**Description of the task:**
Each line below from the "The image size is (1434, 798)." line through the "Open the tab list dropdown arrow" line, those two included, must be restated word for word; the pictures must not be.

**Supplied information:**
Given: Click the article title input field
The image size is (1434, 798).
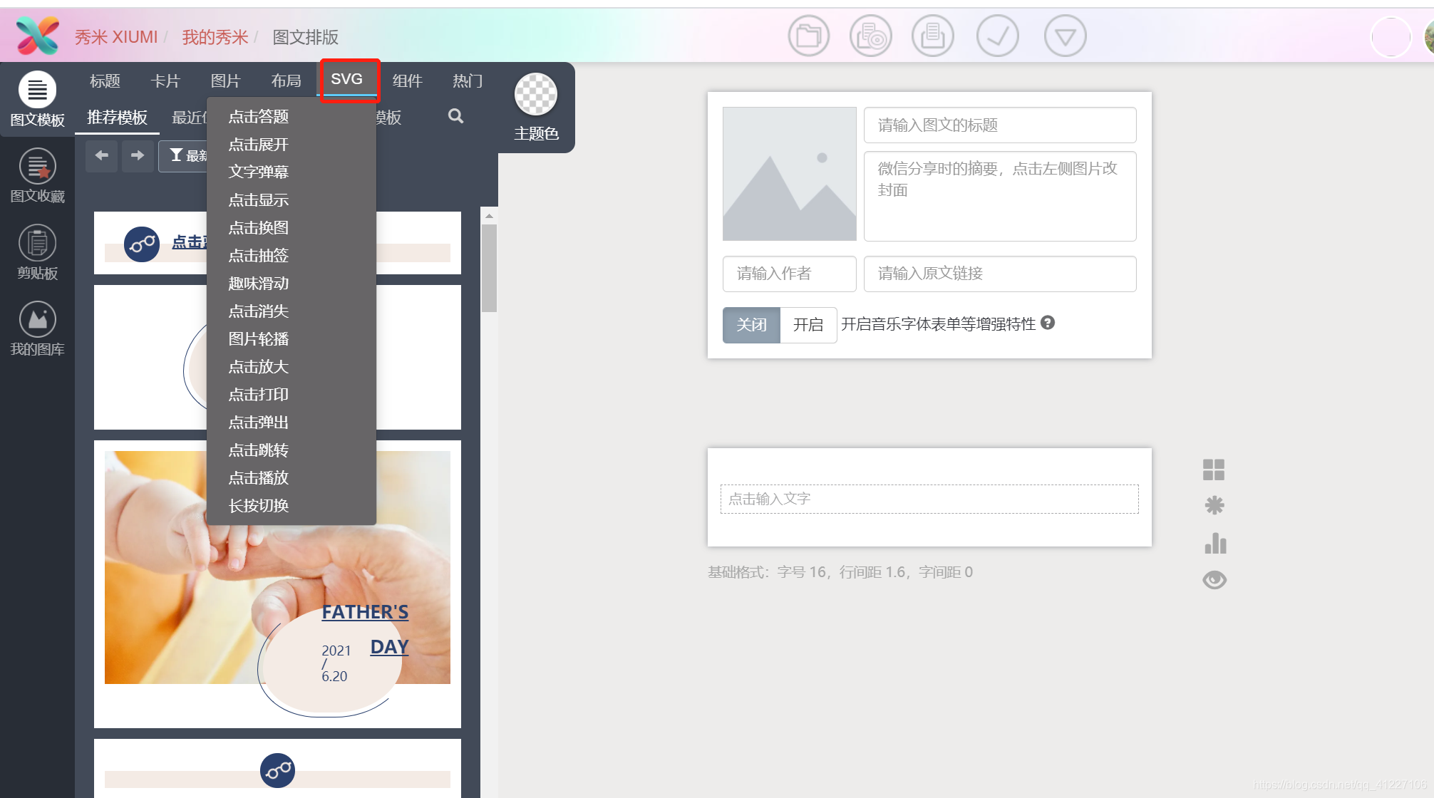Looking at the screenshot, I should coord(999,125).
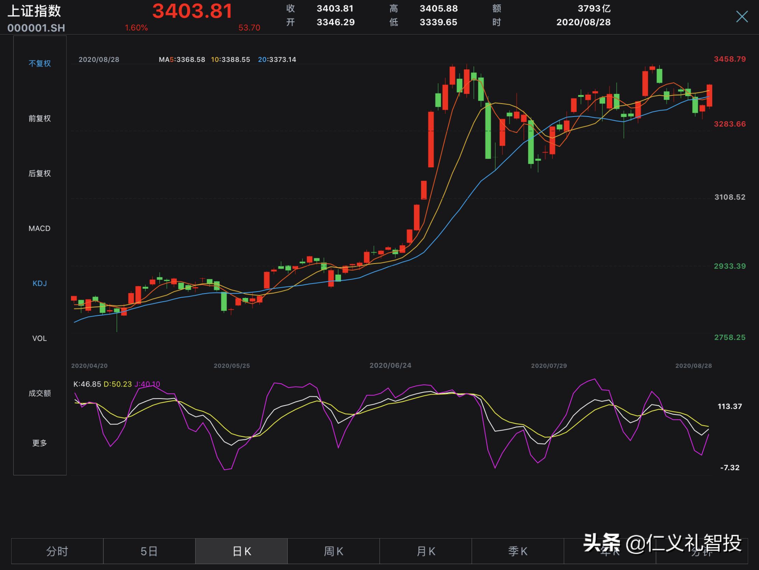Switch to 前复权 forward-adjusted prices

39,118

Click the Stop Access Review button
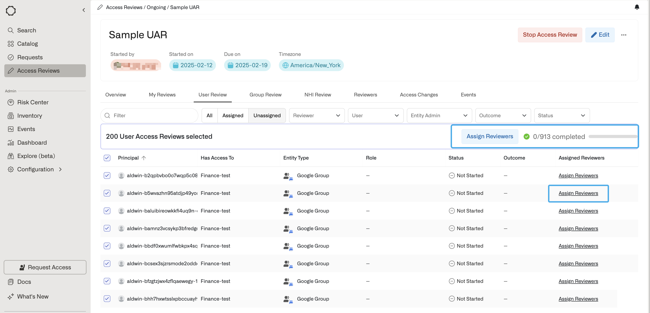[550, 35]
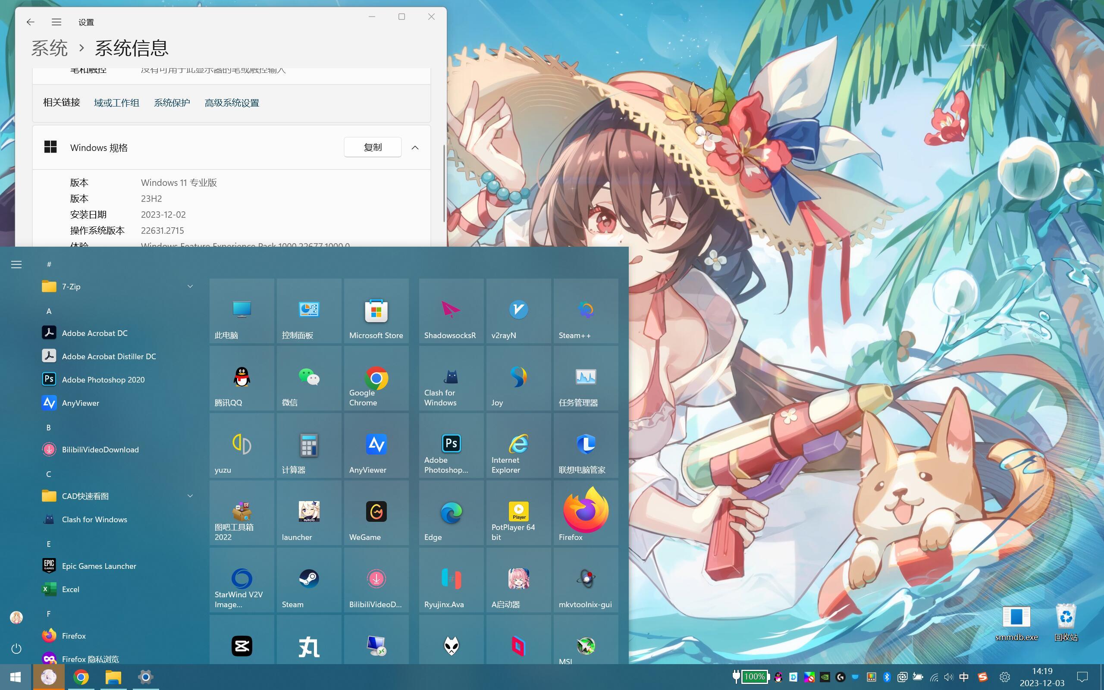Open the 微信 tile

(x=309, y=378)
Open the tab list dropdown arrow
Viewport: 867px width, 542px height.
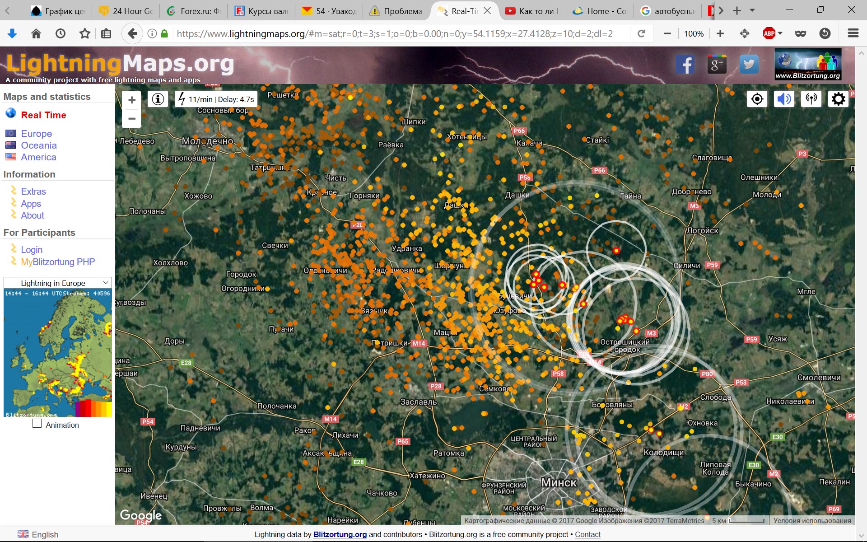(752, 10)
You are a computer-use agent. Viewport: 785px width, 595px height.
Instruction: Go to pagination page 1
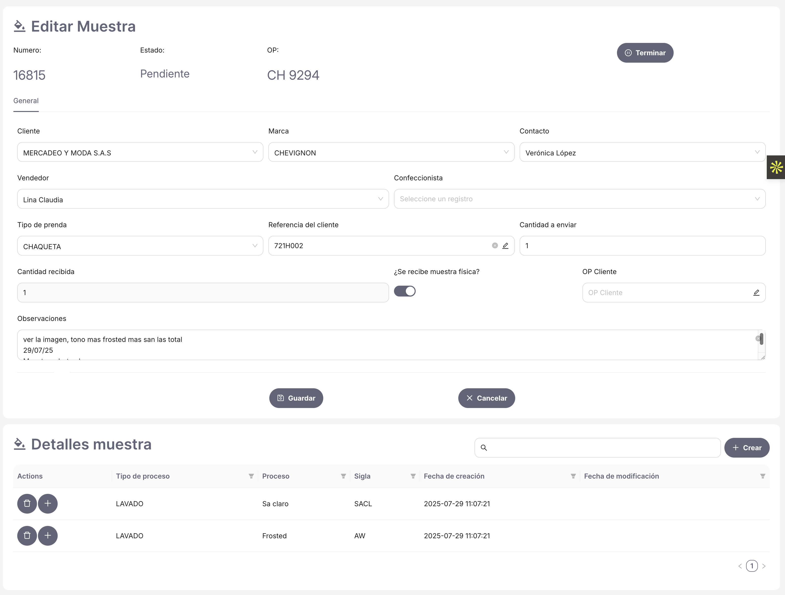752,566
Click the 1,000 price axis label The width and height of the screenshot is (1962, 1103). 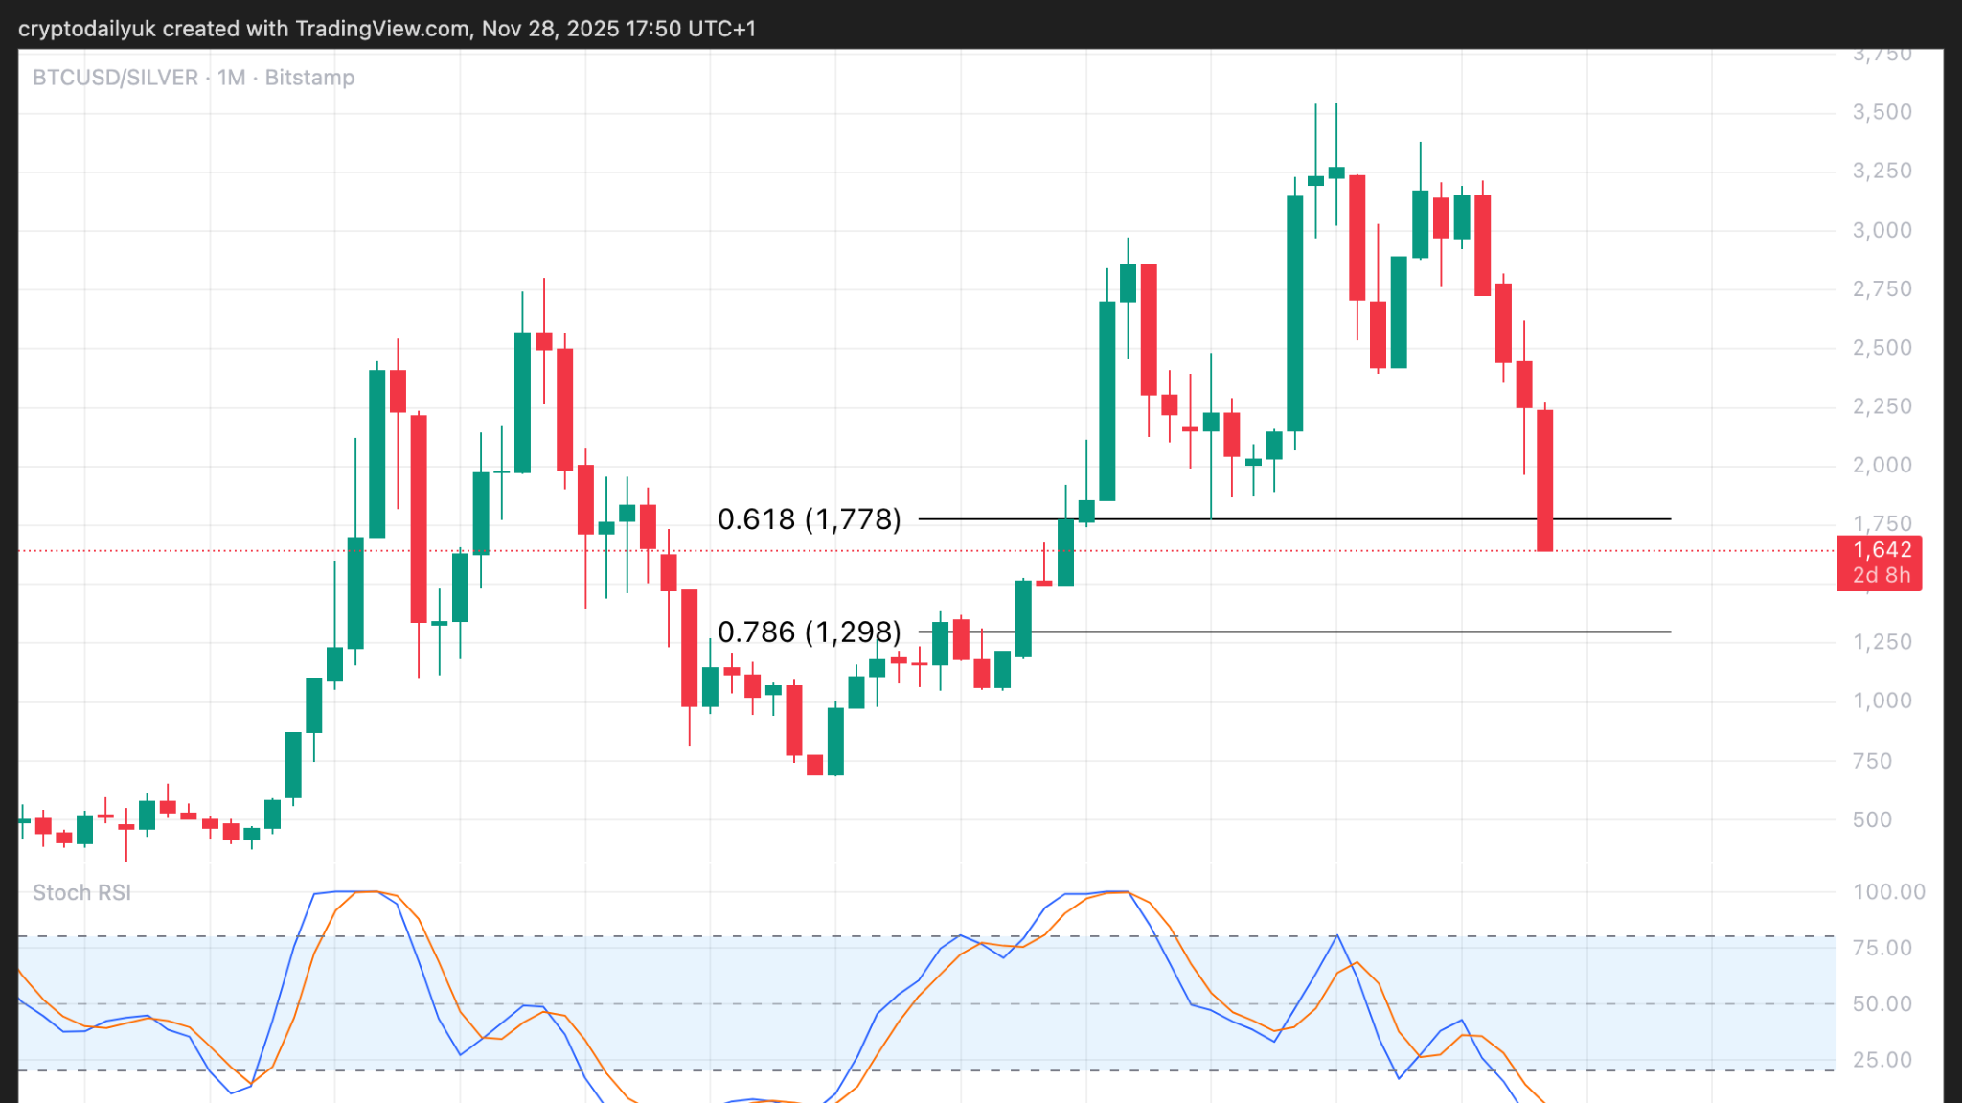click(1882, 701)
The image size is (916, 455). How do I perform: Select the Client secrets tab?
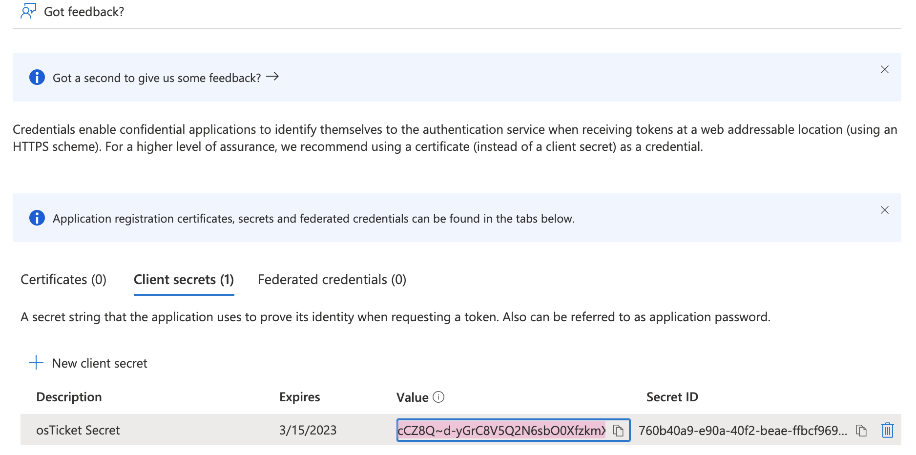(184, 279)
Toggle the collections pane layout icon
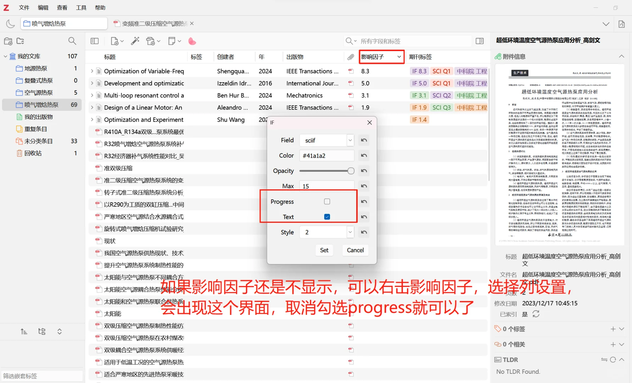The width and height of the screenshot is (632, 383). (x=94, y=41)
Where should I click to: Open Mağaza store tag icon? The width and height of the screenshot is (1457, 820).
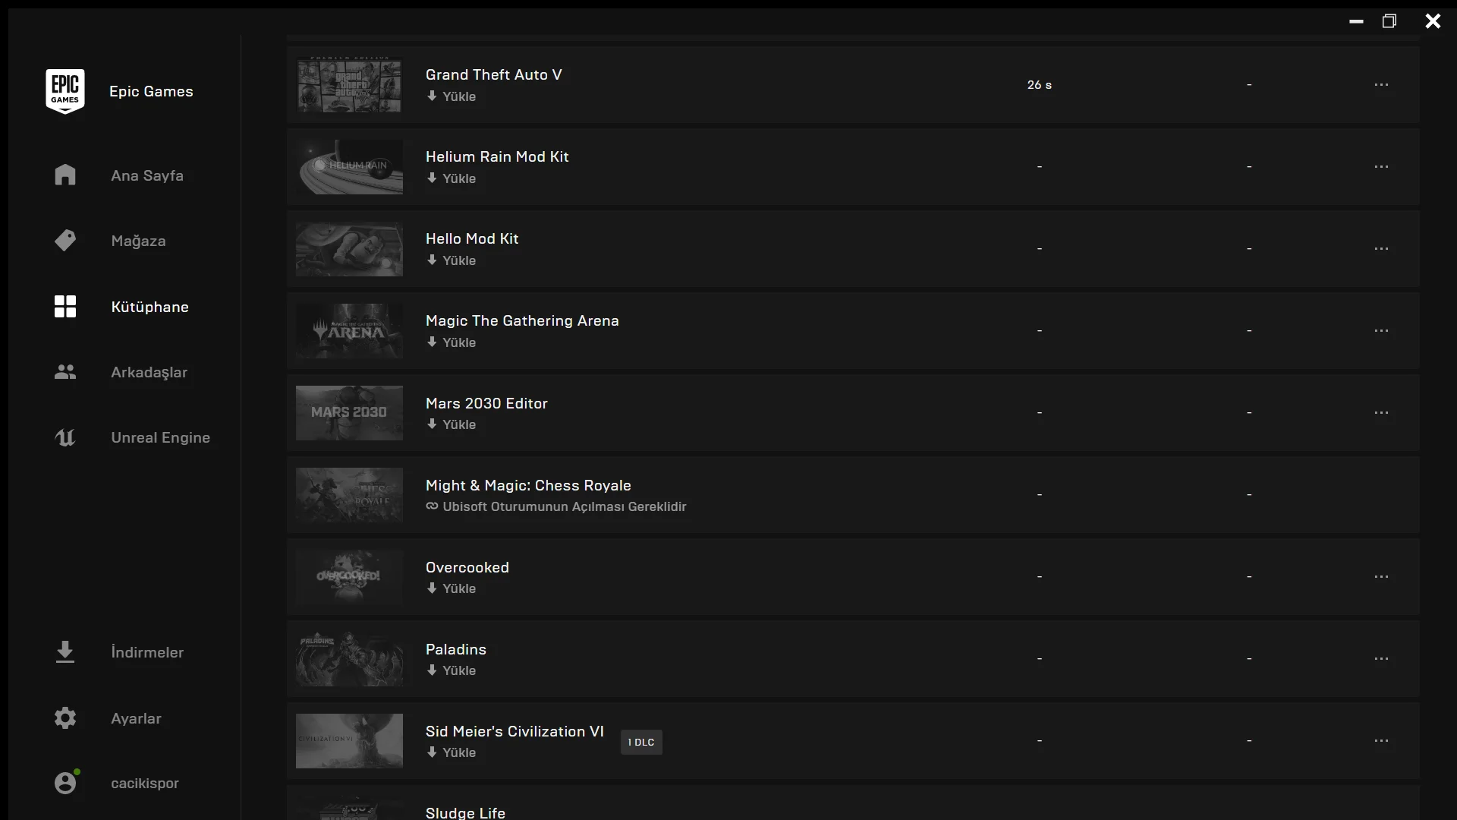click(x=65, y=241)
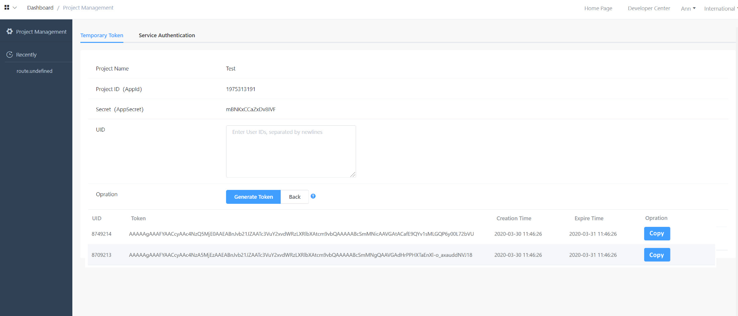Click the Back button

pyautogui.click(x=295, y=197)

**Solution for this problem:**
The image size is (1434, 798).
Looking at the screenshot, I should coord(999,125).
Switch to 前复权 forward-adjusted prices

39,118

Click the Stop Access Review button
[550, 35]
Open the 微信 tile

(x=309, y=378)
Open the tab list dropdown arrow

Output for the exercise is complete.